Establishing a plan for economic success and growth requires an unbiased knowledge of a community’s endowments and economic indicators. While community endowments are the unique characteristics that arise from location and geography and therefore are not likely to change, economic indicators such as demographics and labor market structure can be cultivated and enhanced in ways to improve the economic growth and prosperity of a community. Progress toward achieving these desired outcomes can only be assessed by comparing oneself to peer and aspirant communities. This report identifies the peer and aspirant communities for Lowndes County and compares economic indicators that measure the strengths and opportunities for this community.

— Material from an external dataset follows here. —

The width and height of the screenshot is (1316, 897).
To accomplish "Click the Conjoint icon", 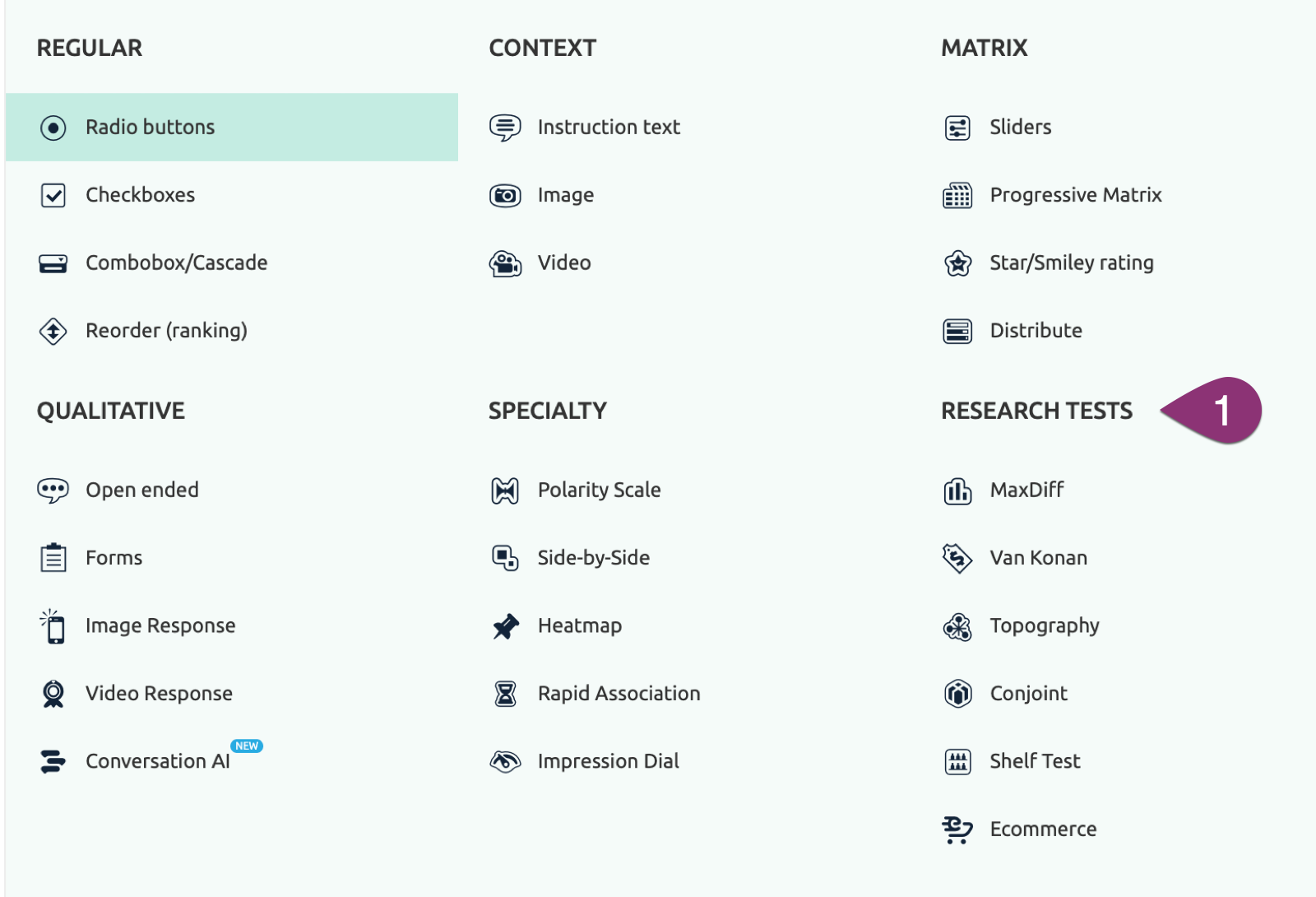I will (957, 694).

Why is economic growth listed before prosperity? Is growth a goal in itself? If so, why? Population growth without more jobs just results in more unemployed and poor people. Economic growth without forethought results in more water use, for example. Not to mention it could result in dirty boondoggles like biomass or a private prison. Fortunately, we’re not going to get either of those, but I see no mention in the Chamber’s report of those two good outcomes, and I don’t remember the Chamber helping to achieve them.

Community endowments certainly can change: local government can decide to be more transparent, local citizens can decide to take a hand in planning, fast community Internet access can change the playing field, Parks and Rec can capitalize on TitleTown (hey, that one is actually happening!), and we can promote local agriculture for local economy and community (come to Downtown Valdosta Farm Days this morning!). Hm, most of those things don’t have much to do with the Chamber….

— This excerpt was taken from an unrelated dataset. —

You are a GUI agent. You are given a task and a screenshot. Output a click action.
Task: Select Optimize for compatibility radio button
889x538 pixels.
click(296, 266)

The Chamber does emphasize “smart jobs”, which appear to be what last year they called “knowledge-based jobs”. Emphasize as in the Chamber takes credit for them. Chamber News wrote 16 April 2012, 2012 Summit reports community’s ups and downs

The Chamber reports more than 4,100 “smart jobs” created in Valdosta-Lowndes County during the five years of IMPACT 2012. Created by the Chamber in 2007, IMPACT 2012 results were part of a report presented at the Chamber’s recent Economic Summit, sponsored by Express Employment Professionals.

Additional data shows that not only have these efforts slowed down the decades long decline of the regional average wage, it has literally turned it around by creating an environment which provides growth in Information, Professional and Technical Services, Management of Companies and Enterprises, and Health Care and Social Assistance sectors in Valdosta-Lowndes County.

Well, those things are good, although read closely: it doesn’t say the regional average wage increased, merely that it didn’t decline as fast. Still, growth in employment in the named sectors sounds good. But really, the Chamber did all that? It had nothing to do with the state of Georgia expanding VSU as an overflow school for Atlanta students or with more people going to Wiregrass Tech because they were unemployed during the recession, for example? Maybe I’m misreading; maybe they only mean to say the Chamber reported on that.

Anyway, it is good the Chamber reported on that. Although the Chamber’s online report is only two pages long, and contains little other than the numbers.

Maybe this year instead of wasting everyone’s time and resources on school system “unification” the Chamber can get around to providing some useful leadership.